Tartuffe by Molière, adapted by John Donnelly – National Theatre: Lyttleton
John Donnelly’s adaptation of Tartuffe locates the action in an obscenely large house, dripping with 2010s opulence in the form of outsized furnishing and a vast, golden statue of David. As a symbol of self-regarding excess, David Jones’ set could hardly be clearer and sets the tone for a production that updates Molière to show how the irresistible story of an imposter can strip our pretensions bare, as it has many others before.
A strong cast plays a collection of Molière’s types, characters updated to be familiar to us. Mariane is Orgon’s spoiled daughter, as charming as she is immature. Played by Kitty Archer she is very funny, as is her ‘street poet’ boyfriend who exists simply to be the butt of multiple jokes about his self-regard and terrible poetry. The caricatures hit home: they are too close for comfort to their real-life equivalents, coming soon to a London neighbourhood near you. However, Mariane is also capable, like all four women in the play, of changing and finds the self-awareness to pull herself out of her dependency on her father. Meanwhile Olivia Williams, as Orgon’s wife Elmire, combines deep reserves of frustration over her husband’s obsession with Tartuffe with a surprising, very entertaining talent for physical comedy. Susan Engel, as the mother Pernille steals both the start and the end of the show as the shameless matriarch, embarking on a stick-banging lecture at the drop of a hat. Kathy Kiera Clarke’s housekeeper Dorine is smart and in charge, but fated by her position as a servant to lose out
The play is ostensibly about the deluded Orgon and the deluder Tartuffe but, oddly, in this production their roles are the least convincing. This is partly due to the adaptation, which pitches Tartuffe as a complete charlatan – in this version a yoga teacher, naturally – lacking even basic credibility. Only a complete fool could fall for his improvised pseudo-spiritualism, and that fool is Orgon. It is therefore hard to believe that Kevin Doyle’s Orgon, a manically upright Angus Deayton character, could ever have been a politically influential figure, which turns out to be crucial to the play. Doyle has a nice line in physical comedy too, but the person he was before he lost his senses is lacking. He is, however, neatly representative of our conspiracy theory driven times, becoming more desperate to believe in Tartuffe, the more his is confronted with proof he is a fraud. Denis O’Hare’s man-bunned Tartuffe gets the intense sincerity of the true charlatan spot on, but adopts an indefinable ‘foreign’ accent throughout which he never drops, which tends to make his character seem like nothing but performance.

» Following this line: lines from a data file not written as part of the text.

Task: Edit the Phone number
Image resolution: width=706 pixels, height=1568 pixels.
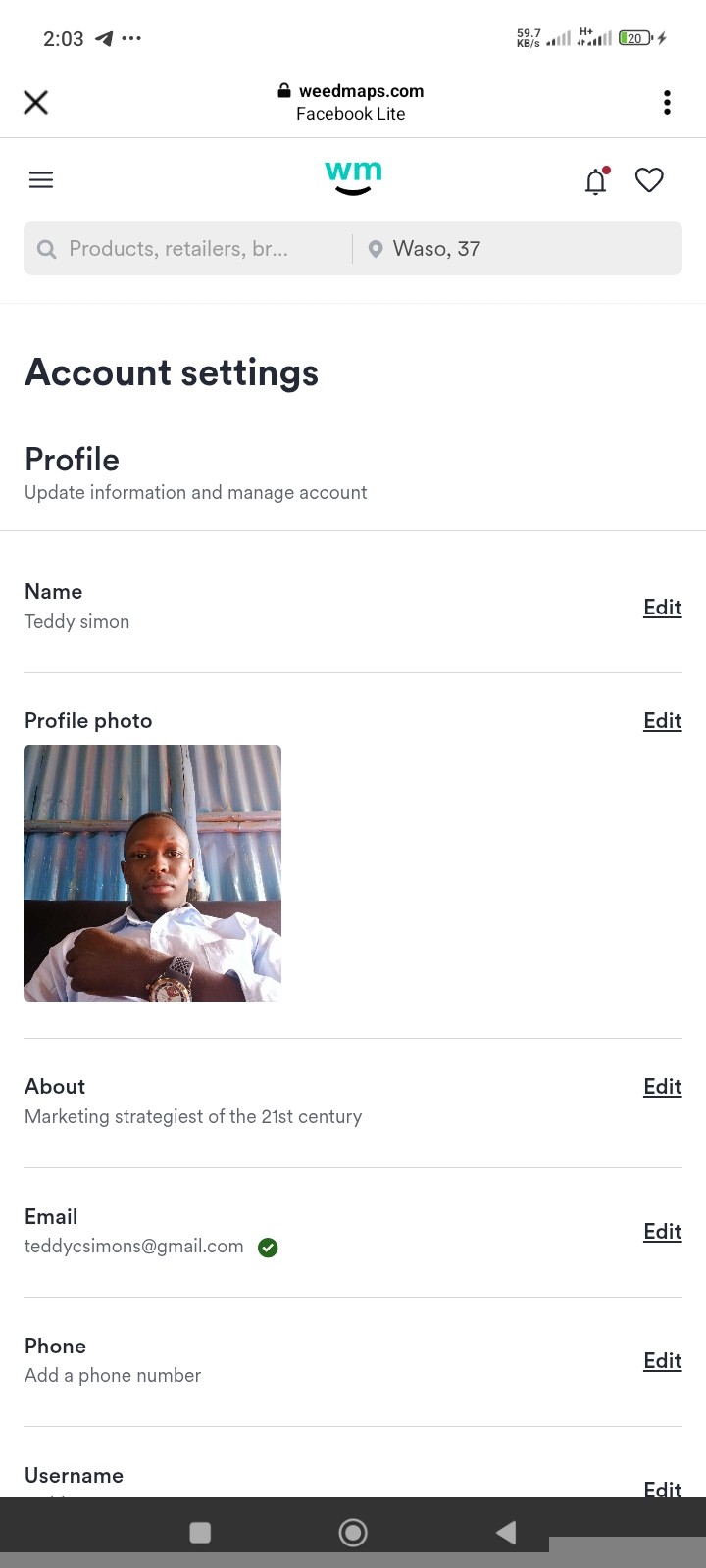Action: [x=662, y=1361]
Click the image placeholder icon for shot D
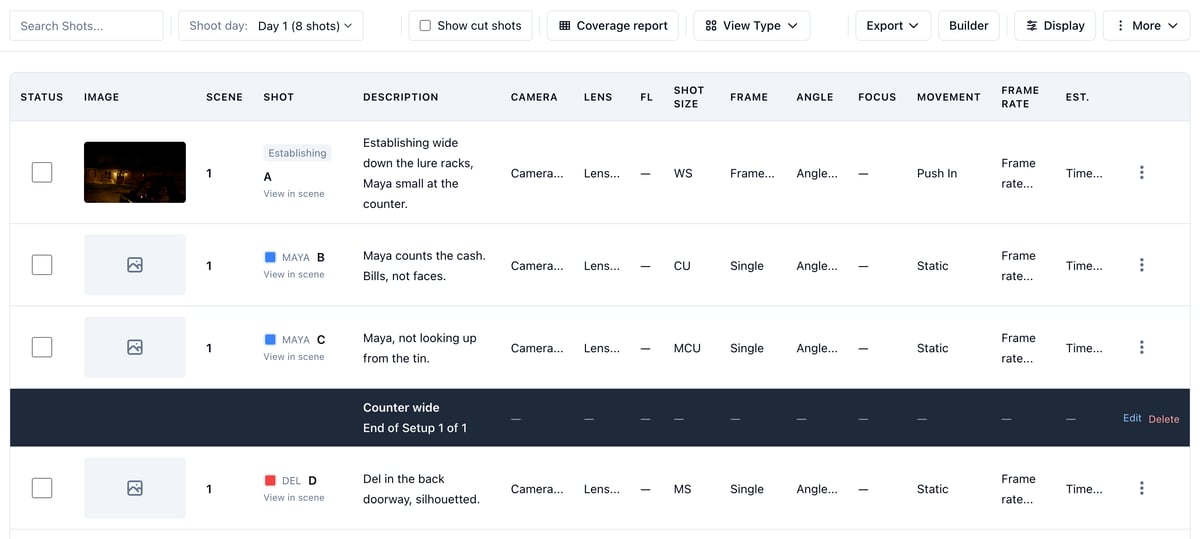The height and width of the screenshot is (539, 1200). point(135,488)
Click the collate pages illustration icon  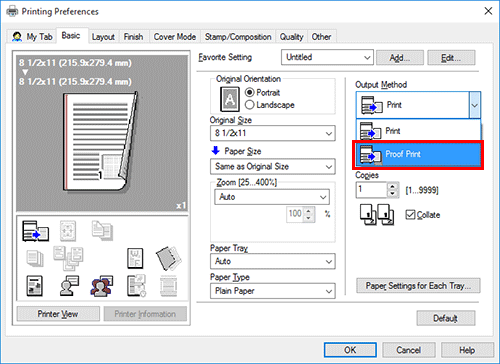pyautogui.click(x=377, y=215)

In the end, the set weighs the production down. Most scenes involve two or three characters, who tend to disappear among the sofa cushions and parquet expanses, stripping away any intimacy. Although Blanche McIntyre works hard to populate the space, this is not a play full of spectacle. The final scene where Tartuffe becomes representative of the dispossessed, street sleepers filling the stage as he threatens retribution on the self-regarding rich, is memorable but also conceptually dubious, given that we know nothing he says should be taken seriously. An intriguing and inventive cast makes this an evening that, if not a complete success, is worth watching for its best performances.